One critical area across Africa is the capacity of teachers. There is a big [imbalance] in the teacher-student ratio. According to UNICEF standards, a single teacher should be teaching up to 40 students; instead, most countries have a hundred to two hundred students per teacher. It’s not practical or effective. We therefore work with stakeholders to provide training for teachers, reduce their burdens and encourage better performance in schools.
Climate change has led to the destruction of school infrastructure. In Kenya, we recently rebuilt a whole primary school on higher ground after the old school was completely submerged by rising waters from Lake Baringo and Bogoria.
It’s becoming very clear that school-based violence is a growing issue in Africa. Programs that focus on the avoidance of school-based violence aim to work with school communities and policymakers to ensure secure environments, reduce stigmatization and alleviate feelings that students are not accepted in their communities.
These programs are examples of some of the best practices to build on, even as we move into the age of digital transformation. When COVID came, most schools were closed and students could not access learning. The shift to digital learning has made students vulnerable to online exploitation and abuse. We are working with a number of donors along with the African Union to address child abuse online, which is another growing area of work under the umbrella focus of digitization.
5. Many of the regions ChildFund operates in may be prone to conflict, climate instability and geographically remote populations. How does ChildFund tackle these challenges?
If you look at what’s happening in Kenya now, there are about four million people without access to food due to drought. Conflict areas like northern Ethiopia have large numbers of displaced persons. It is an area of concern for us. What our country offices have [focused on] are emergency preparedness plans, disaster risk reduction and building resilience in physical, communal and social contexts. Climate change is also a growing area of concern – how do we address and respond to the effects of climate change?
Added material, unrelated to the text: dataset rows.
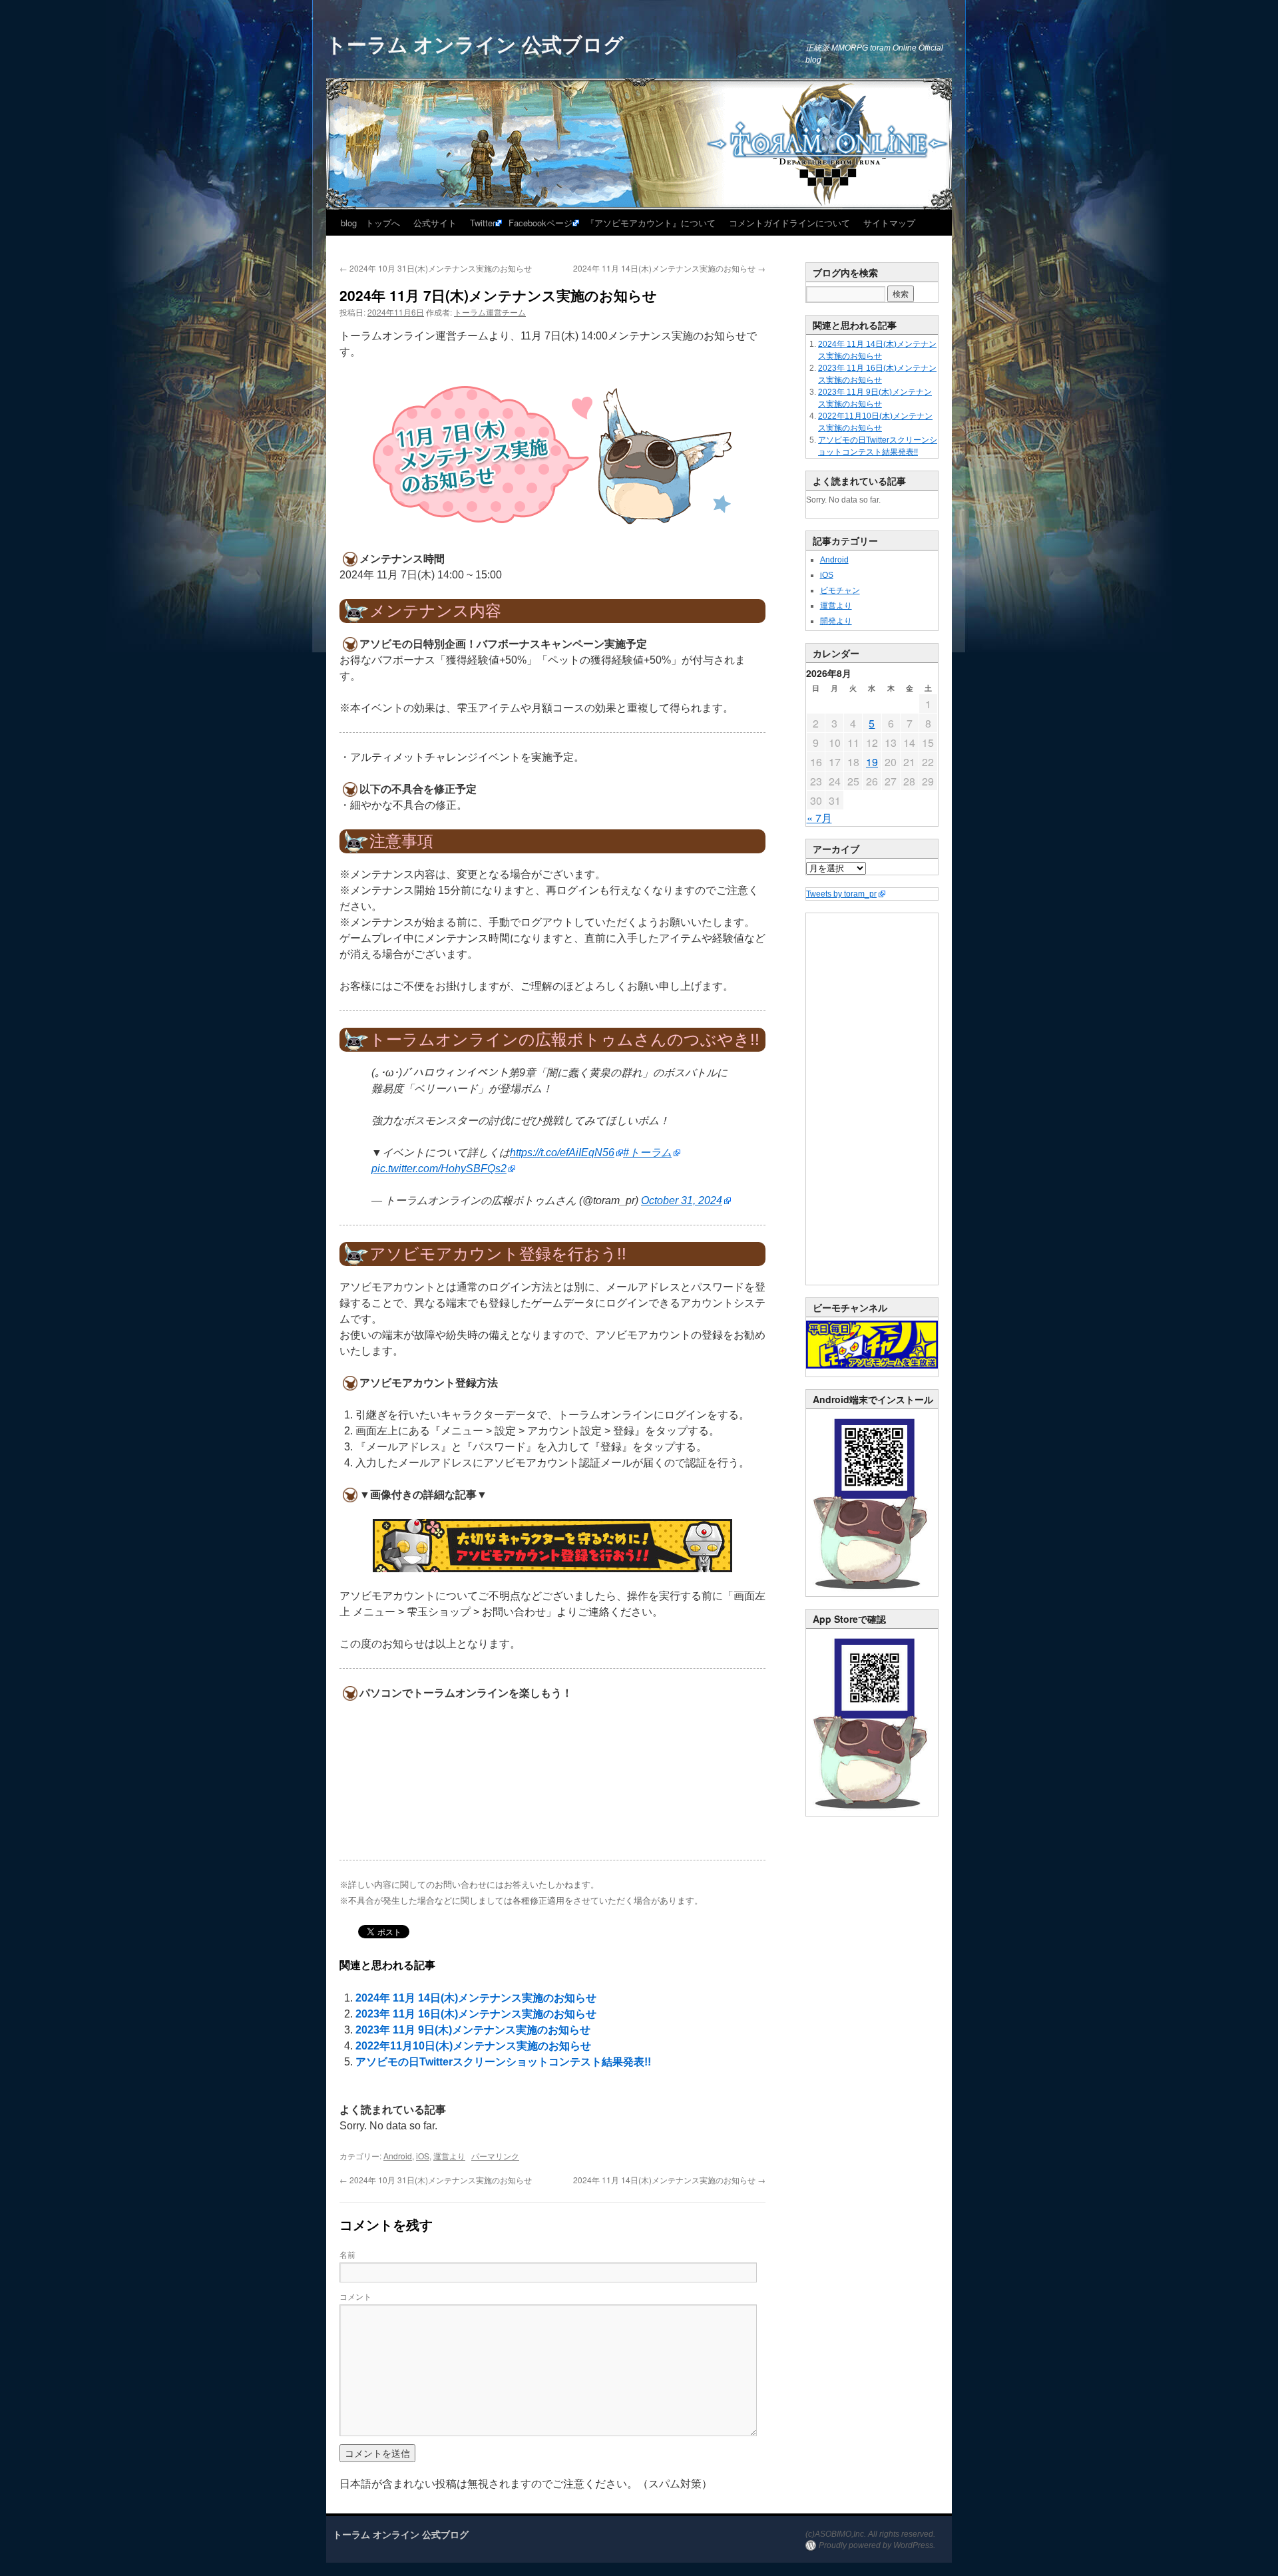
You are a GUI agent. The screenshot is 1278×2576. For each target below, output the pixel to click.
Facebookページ (540, 222)
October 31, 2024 (681, 1200)
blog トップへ (370, 222)
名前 (347, 2254)
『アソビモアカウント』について (651, 222)
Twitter (482, 222)
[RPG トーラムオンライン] (872, 1593)
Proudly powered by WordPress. (877, 2545)
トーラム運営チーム (490, 312)
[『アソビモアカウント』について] (552, 1545)
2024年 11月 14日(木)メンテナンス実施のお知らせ (669, 268)
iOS (422, 2155)
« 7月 (819, 817)
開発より (836, 621)
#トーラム (647, 1152)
In terms of programming, disaster risk reduction is our priority. At a lower level, we have cash transfer programs to help families make use of their resources in the face of crises like the recent pandemic. We give them the freedom to use their resources how they want in order to build resilience. Another issue is that markets are broken down, and sometimes we assist by providing food, shelter and other essentials. An incident along the border of Senegal and Gambia caused a lot of displacement into Gambia due to conflict in Senegal, leading us to provide tents, blankets and food for displaced persons to ensure their survival.
We work with our partners and government to build capacities of frontline staff to understand and mitigate the effects of climate change. We are focusing on climate-smart agriculture, which improves food production and livestock through advancements in farming methods and irrigation techniques. We also focus on the diversification of livelihoods and the adoption of renewable energy through solar panels in farms.
Looking at what’s happening in Africa, we need to see more voices speaking about it. For example, in the case of Kenya, the government declared famine as a national disaster – but we’ve seen very little response from the international community. Another issue we see is the conflict in northern Ethiopia; people do not talk about it. What should be a priority is the aftermath of these crises, and the resources needed to help the people affected by it. We need to see more actors coming forward and assisting countries in meeting their humanitarian needs.